> **Your instructions**: Set down verbatim the lines of the items from the line containing "Mark this page as favorite with the star" to the line containing "coord(498,12)", both included. Leave the pictures out.

> **Source records**:
____________________

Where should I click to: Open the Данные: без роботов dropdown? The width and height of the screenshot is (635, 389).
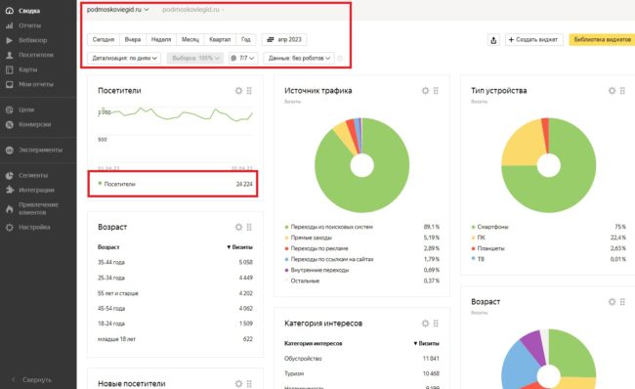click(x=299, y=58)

____________________

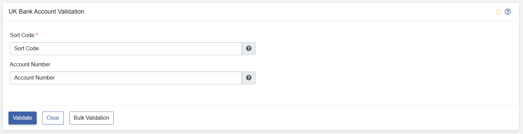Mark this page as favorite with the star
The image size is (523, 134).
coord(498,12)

____________________

> **Exercise solution**:
Mark this page as favorite with the star
The image size is (523, 134).
coord(498,12)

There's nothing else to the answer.